TASK DESCRIPTION: Give the line containing "Click the receipt icon beside Initial payment" again, exactly, along with all later lines of the entries, through the last one.

Records contained in a dataset:

※

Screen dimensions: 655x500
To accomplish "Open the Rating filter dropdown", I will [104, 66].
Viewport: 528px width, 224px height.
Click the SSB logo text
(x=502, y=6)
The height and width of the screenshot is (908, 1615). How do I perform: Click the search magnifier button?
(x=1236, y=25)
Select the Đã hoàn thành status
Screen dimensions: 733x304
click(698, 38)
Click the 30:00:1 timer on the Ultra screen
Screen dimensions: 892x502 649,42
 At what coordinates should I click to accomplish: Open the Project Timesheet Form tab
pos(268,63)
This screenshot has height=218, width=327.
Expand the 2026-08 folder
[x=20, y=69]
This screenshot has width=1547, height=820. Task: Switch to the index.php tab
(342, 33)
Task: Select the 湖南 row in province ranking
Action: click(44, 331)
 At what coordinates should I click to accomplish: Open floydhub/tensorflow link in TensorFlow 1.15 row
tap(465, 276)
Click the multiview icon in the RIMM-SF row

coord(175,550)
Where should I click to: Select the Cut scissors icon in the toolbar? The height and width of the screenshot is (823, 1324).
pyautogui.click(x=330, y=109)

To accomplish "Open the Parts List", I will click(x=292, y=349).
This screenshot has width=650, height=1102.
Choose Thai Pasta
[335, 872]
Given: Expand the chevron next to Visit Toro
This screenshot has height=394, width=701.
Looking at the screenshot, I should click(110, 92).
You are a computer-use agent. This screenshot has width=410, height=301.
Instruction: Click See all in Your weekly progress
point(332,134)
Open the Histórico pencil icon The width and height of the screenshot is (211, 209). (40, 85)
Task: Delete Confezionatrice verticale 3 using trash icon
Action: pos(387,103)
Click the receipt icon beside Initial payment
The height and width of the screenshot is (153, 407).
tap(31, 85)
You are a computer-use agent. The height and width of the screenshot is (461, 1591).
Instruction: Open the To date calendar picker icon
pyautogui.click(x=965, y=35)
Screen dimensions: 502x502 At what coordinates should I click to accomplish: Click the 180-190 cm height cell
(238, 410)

※

SOLVED PROBLEM:
Click the receipt icon beside Initial payment
The height and width of the screenshot is (153, 407).
tap(31, 85)
You are a computer-use agent. The height and width of the screenshot is (461, 1591).
Instruction: Open the To date calendar picker icon
pyautogui.click(x=965, y=35)
Screen dimensions: 502x502 At what coordinates should I click to accomplish: Click the 180-190 cm height cell
(238, 410)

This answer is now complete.